*本文抜粋*:
ウォークマンは売っててもオープンリールはなかなか売ってないだろうなー。
スパルタのキツネ

**ネタバレ注意**
映画を見終った人むけのレビューです。

これ以降の文章には映画の内容に関する重要な情報が書かれています。
まだ映画を見ていない人がみると映画の面白さを損なうことがありますのでご注意下さい。







テープに自分の声を初めて吹き込んだことは、自分もよく覚えている。小学生の頃、ちょうど台風の日だった。大雨がやみ強風吹き荒れる中、自室の窓から、それまでの台風の様子と今の状態を風の音が入るように記録した。録音といってもカセットでなくオープンリールの録音機だったが、その時の驚きは、初めて聞いた「自分の声」であった。変な声だと思った。今となっては残念ながら所在不明(あっても再生する装置が無いだろう)だが、当時の風と声を聞いてみたいものである。 本作でも少年時代の朔太郎が自分の声を聞いた時の表情や、作り声をする描写など入れてくれると、もっと感情移入できたと思う。

*提供データ*:
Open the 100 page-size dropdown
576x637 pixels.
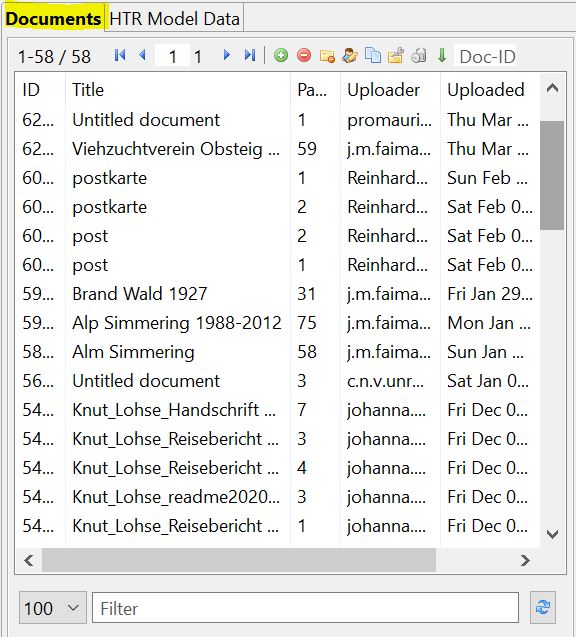pos(53,608)
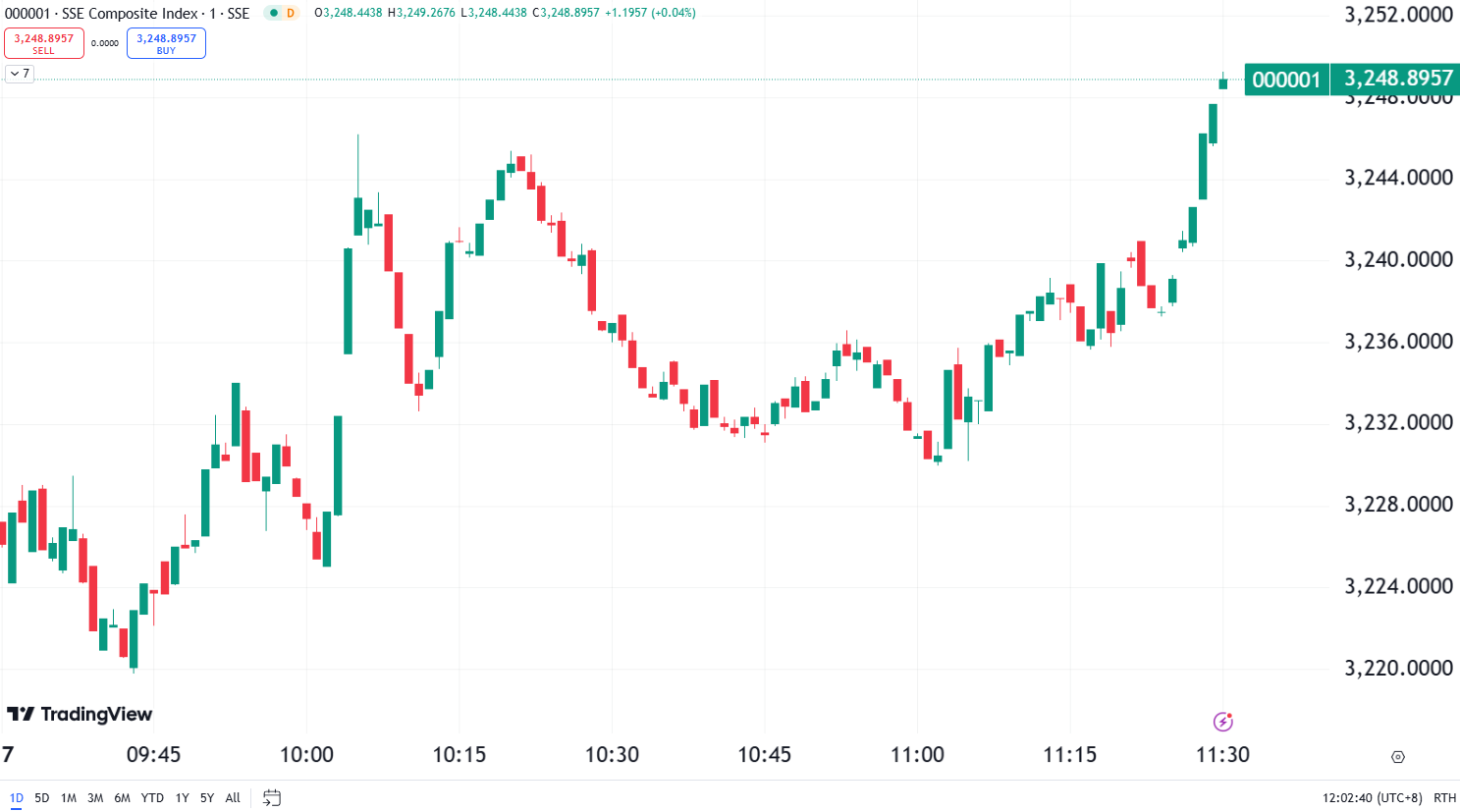Screen dimensions: 1460x812
Task: Click the green market-open status dot
Action: (x=274, y=13)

*目標 1*:
上の映画レビューに書かれている内容をもとに、次の問いに答えてください。
(a) このレビューは、どのような人に向けたものだと書かれていますか。
(b) 筆者が初めて自分の声をテープに吹き込んだのは、どのような日でしたか。
(c) そのとき筆者が録音に使った機械は何でしたか。
*目標 2*: 上の映画レビューを、最後の文の後から書き継いでください。

*回答 1*:
(a) 映画を見終わった人に向けたものです。
(b) 台風の日でした。
(c) オープンリールの録音機でした。

*回答 2*:
本作のように、死ぬ死ぬ言ってるじめじめした作品はどうも好きになれないのだが、永澤まさみの笑顔と時折見せる物寂しい表情は自然体で良かった。 彼女のテープの声が次第に語り調になっていくところに、テープを吹き込む際の演技っぽさがなく、病衰によるものと聞いてて自然に理解できるほど、いい声・いい演技をしていたと思う。

気に入らない点としては、冒頭の喫茶店の名前が Enter the Dragon(『燃えよドラゴン』の原題)だったり、高校時代の朔太郎の好きな映画のひとつに『ドラゴン怒りの鉄拳』をいれたりと、ブルース・リーをオマージュする意図がよく判らない。ブルース・リーファンとして、どう考えても本作と共通点があると思えないし、主人公のメソメソしたキャラからも隔離していると思う。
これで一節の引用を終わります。